Action item:
Write out the full listing exactly.

Records for this task:
◇ ◇ ◇ ◇

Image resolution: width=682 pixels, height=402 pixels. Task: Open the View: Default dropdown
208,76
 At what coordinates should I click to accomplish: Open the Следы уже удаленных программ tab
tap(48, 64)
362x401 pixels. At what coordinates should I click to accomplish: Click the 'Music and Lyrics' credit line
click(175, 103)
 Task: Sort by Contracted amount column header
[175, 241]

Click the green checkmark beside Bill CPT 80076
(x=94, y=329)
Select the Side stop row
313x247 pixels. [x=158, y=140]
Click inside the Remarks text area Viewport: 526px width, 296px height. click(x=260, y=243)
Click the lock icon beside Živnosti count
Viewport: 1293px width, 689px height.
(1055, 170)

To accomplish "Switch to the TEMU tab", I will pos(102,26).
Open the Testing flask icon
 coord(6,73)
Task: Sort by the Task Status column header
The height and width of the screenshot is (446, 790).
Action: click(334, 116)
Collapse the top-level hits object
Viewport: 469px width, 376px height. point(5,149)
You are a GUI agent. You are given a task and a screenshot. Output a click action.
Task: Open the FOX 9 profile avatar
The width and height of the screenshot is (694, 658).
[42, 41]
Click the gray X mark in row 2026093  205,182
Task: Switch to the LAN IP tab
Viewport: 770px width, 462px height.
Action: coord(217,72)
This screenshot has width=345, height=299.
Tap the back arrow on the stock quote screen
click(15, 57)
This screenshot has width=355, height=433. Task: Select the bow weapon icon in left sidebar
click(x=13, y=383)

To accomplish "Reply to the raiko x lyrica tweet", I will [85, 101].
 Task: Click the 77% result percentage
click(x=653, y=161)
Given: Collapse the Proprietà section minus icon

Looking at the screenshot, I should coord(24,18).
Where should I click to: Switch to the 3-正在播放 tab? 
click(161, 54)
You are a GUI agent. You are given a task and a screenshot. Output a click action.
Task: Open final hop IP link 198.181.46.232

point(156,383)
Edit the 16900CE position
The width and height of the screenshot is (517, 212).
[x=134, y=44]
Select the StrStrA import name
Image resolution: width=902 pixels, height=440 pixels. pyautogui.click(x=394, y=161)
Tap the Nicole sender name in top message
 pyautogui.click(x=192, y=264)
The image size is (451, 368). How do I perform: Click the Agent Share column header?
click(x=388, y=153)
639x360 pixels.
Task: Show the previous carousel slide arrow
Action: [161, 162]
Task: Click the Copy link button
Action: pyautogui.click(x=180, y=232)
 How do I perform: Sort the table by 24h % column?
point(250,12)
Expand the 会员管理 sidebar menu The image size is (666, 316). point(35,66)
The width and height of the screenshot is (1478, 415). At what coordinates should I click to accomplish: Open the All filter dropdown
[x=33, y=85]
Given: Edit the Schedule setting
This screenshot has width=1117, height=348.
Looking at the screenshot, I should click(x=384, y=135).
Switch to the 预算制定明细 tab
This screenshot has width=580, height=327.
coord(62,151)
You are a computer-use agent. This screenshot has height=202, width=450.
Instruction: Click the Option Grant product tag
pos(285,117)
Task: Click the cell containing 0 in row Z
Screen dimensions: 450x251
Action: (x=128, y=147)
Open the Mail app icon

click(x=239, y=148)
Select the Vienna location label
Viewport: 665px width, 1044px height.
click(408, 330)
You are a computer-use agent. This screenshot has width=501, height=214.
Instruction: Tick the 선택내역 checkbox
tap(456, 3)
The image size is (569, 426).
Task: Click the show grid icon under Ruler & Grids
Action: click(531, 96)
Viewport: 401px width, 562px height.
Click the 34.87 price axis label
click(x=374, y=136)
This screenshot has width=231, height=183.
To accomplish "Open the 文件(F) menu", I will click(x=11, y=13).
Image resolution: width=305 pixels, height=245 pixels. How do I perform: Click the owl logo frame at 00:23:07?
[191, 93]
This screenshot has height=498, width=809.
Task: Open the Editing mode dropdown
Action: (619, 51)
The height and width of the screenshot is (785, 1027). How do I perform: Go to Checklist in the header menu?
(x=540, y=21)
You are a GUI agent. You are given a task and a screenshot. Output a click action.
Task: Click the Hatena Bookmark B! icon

◇ ◇ ◇ ◇

Exercise solution:
Image resolution: width=682 pixels, height=402 pixels. Task: Open the View: Default dropdown
208,76
 At what coordinates should I click to accomplish: Open the Следы уже удаленных программ tab
tap(48, 64)
362x401 pixels. At what coordinates should I click to accomplish: Click the 'Music and Lyrics' credit line
click(175, 103)
 Task: Sort by Contracted amount column header
[175, 241]

Click the green checkmark beside Bill CPT 80076
(x=94, y=329)
Select the Side stop row
313x247 pixels. [x=158, y=140]
Click inside the Remarks text area Viewport: 526px width, 296px height. click(x=260, y=243)
Click the lock icon beside Živnosti count
Viewport: 1293px width, 689px height.
(1055, 170)

To accomplish "Switch to the TEMU tab", I will pos(102,26).
Open the Testing flask icon
 coord(6,73)
Task: Sort by the Task Status column header
The height and width of the screenshot is (446, 790).
Action: click(334, 116)
Collapse the top-level hits object
Viewport: 469px width, 376px height. point(5,149)
You are a GUI agent. You are given a task and a screenshot. Output a click action.
Task: Open the FOX 9 profile avatar
The width and height of the screenshot is (694, 658).
[42, 41]
Click the gray X mark in row 2026093  205,182
Task: Switch to the LAN IP tab
Viewport: 770px width, 462px height.
Action: coord(217,72)
This screenshot has width=345, height=299.
Tap the back arrow on the stock quote screen
click(15, 57)
This screenshot has width=355, height=433. Task: Select the bow weapon icon in left sidebar
click(x=13, y=383)

To accomplish "Reply to the raiko x lyrica tweet", I will [85, 101].
 Task: Click the 77% result percentage
click(x=653, y=161)
Given: Collapse the Proprietà section minus icon

Looking at the screenshot, I should coord(24,18).
Where should I click to: Switch to the 3-正在播放 tab? 
click(161, 54)
You are a GUI agent. You are given a task and a screenshot. Output a click action.
Task: Open final hop IP link 198.181.46.232

point(156,383)
Edit the 16900CE position
The width and height of the screenshot is (517, 212).
[x=134, y=44]
Select the StrStrA import name
Image resolution: width=902 pixels, height=440 pixels. pyautogui.click(x=394, y=161)
Tap the Nicole sender name in top message
 pyautogui.click(x=192, y=264)
The image size is (451, 368). How do I perform: Click the Agent Share column header?
click(x=388, y=153)
639x360 pixels.
Task: Show the previous carousel slide arrow
Action: [161, 162]
Task: Click the Copy link button
Action: pyautogui.click(x=180, y=232)
 How do I perform: Sort the table by 24h % column?
point(250,12)
Expand the 会员管理 sidebar menu The image size is (666, 316). point(35,66)
The width and height of the screenshot is (1478, 415). At what coordinates should I click to accomplish: Open the All filter dropdown
[x=33, y=85]
Given: Edit the Schedule setting
This screenshot has width=1117, height=348.
Looking at the screenshot, I should click(x=384, y=135).
Switch to the 预算制定明细 tab
This screenshot has width=580, height=327.
coord(62,151)
You are a computer-use agent. This screenshot has height=202, width=450.
Instruction: Click the Option Grant product tag
pos(285,117)
Task: Click the cell containing 0 in row Z
Screen dimensions: 450x251
Action: (x=128, y=147)
Open the Mail app icon

click(x=239, y=148)
Select the Vienna location label
Viewport: 665px width, 1044px height.
click(408, 330)
You are a computer-use agent. This screenshot has width=501, height=214.
Instruction: Tick the 선택내역 checkbox
tap(456, 3)
The image size is (569, 426).
Task: Click the show grid icon under Ruler & Grids
Action: click(531, 96)
Viewport: 401px width, 562px height.
Click the 34.87 price axis label
click(x=374, y=136)
This screenshot has width=231, height=183.
To accomplish "Open the 文件(F) menu", I will click(x=11, y=13).
Image resolution: width=305 pixels, height=245 pixels. How do I perform: Click the owl logo frame at 00:23:07?
[191, 93]
This screenshot has height=498, width=809.
Task: Open the Editing mode dropdown
Action: (619, 51)
The height and width of the screenshot is (785, 1027). How do I perform: Go to Checklist in the header menu?
(x=540, y=21)
You are a GUI agent. You are given a task and a screenshot. Output a click action.
Task: Click the Hatena Bookmark B! icon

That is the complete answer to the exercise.